Most standard varieties should be set 40 to 50 feet apart. Smaller growing standards may be set as close as 30 feet, but usually this is not good practice, because the trees are likely to interfere with one another. Such trees are used as fillers and cut out when they begin to interfere with the permanent trees. By the term ” filler ” is meant a quick-maturing variety of small growth Which bears for several years before the permanent trees come into profitable bearing. The danger with fillers is that they are too often allowed to stand after they begin to interfere with the standards.

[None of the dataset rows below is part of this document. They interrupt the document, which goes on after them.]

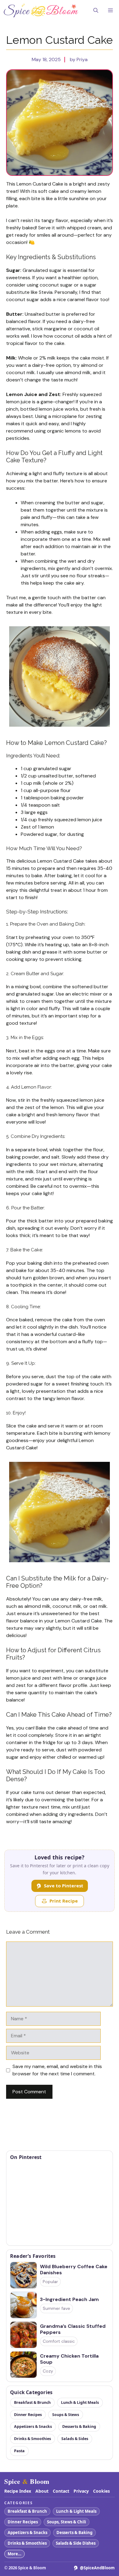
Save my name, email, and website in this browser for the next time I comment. (57, 2070)
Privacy (81, 2491)
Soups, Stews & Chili (66, 2522)
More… (14, 2554)
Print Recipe (63, 1901)
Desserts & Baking (74, 2532)
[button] (95, 10)
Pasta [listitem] (19, 2450)
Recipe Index (17, 2491)
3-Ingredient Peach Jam (69, 2299)
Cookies (101, 2491)
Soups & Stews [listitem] (65, 2414)
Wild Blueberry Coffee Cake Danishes (73, 2270)
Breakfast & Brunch (27, 2511)
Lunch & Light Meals (76, 2511)
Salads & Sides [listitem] (74, 2438)
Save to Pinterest (63, 1885)
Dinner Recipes (23, 2522)
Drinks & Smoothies (27, 2543)
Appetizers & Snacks (27, 2532)
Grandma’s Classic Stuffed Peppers (73, 2329)
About (42, 2491)
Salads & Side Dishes (76, 2543)
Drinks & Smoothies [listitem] (32, 2438)
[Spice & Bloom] (41, 10)
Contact (61, 2491)
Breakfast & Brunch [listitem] (32, 2402)
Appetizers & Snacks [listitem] (33, 2426)
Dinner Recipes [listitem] (28, 2414)
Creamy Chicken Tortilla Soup (69, 2359)
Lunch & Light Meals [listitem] (80, 2402)
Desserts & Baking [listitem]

Still smaller trees are used occasionally for filling in between the fillers. These are known as dwarfs. They have been grown more or less for 50 years, but only recently have they attratted the attention of commercial orchardists. See Mr. Powell’s article on page 59.
Among the hundreds of varieties it is difficult to select a list that will suit all conditions and requirements. The following sorts are well adapted for home use and local markets and many of them are general market favorites. They cover the whole season.
Early Yellow Transparent, Early Harvest, Primate, Early Joe, Red Astrachan, Oldenburg, Chenango, Sweet Bough, Gravenstein, and Porter. These cover the season in the latitude of central New York, from about the middle of July until the middle of September. They furnish a considerable choice of flavors from rather acid to deliciously sweet. For home use at least one tree of each should be in every good-sized orchard.
Autumn Maiden Blush, Fameuse, Fall Pippin, St Lawrence, Wealthy, and Hawley. These carry on the season well from mid-September until mid-November.
Winter Mackintosh, Jonathan, Hubbardston, Grimes Golden, Tompkins King, Wagener, Bald-win, Yellow Bellflower, Tolman Sweet, Northern Spy, and Roxbury Russet will furnish a succession from mid-November until May, or even June, with good storage, as described on another page.
Farther south, Yellow Transparent, Red Astra-chan, Benoni, Oldenburg, Gravenstein, Haas, Maiden Blush, Rambo, Pecks Pleasant, Smith Cider, Hubbardston, Grimes Golden, Jonathan, and Winesap will furnish a good succession for the apple season.
In the northwest, Yellow Transparent, Tetofski, Oldenburg, Fameuse, Fameuse, Wealthy, and Golden Russet are recommended.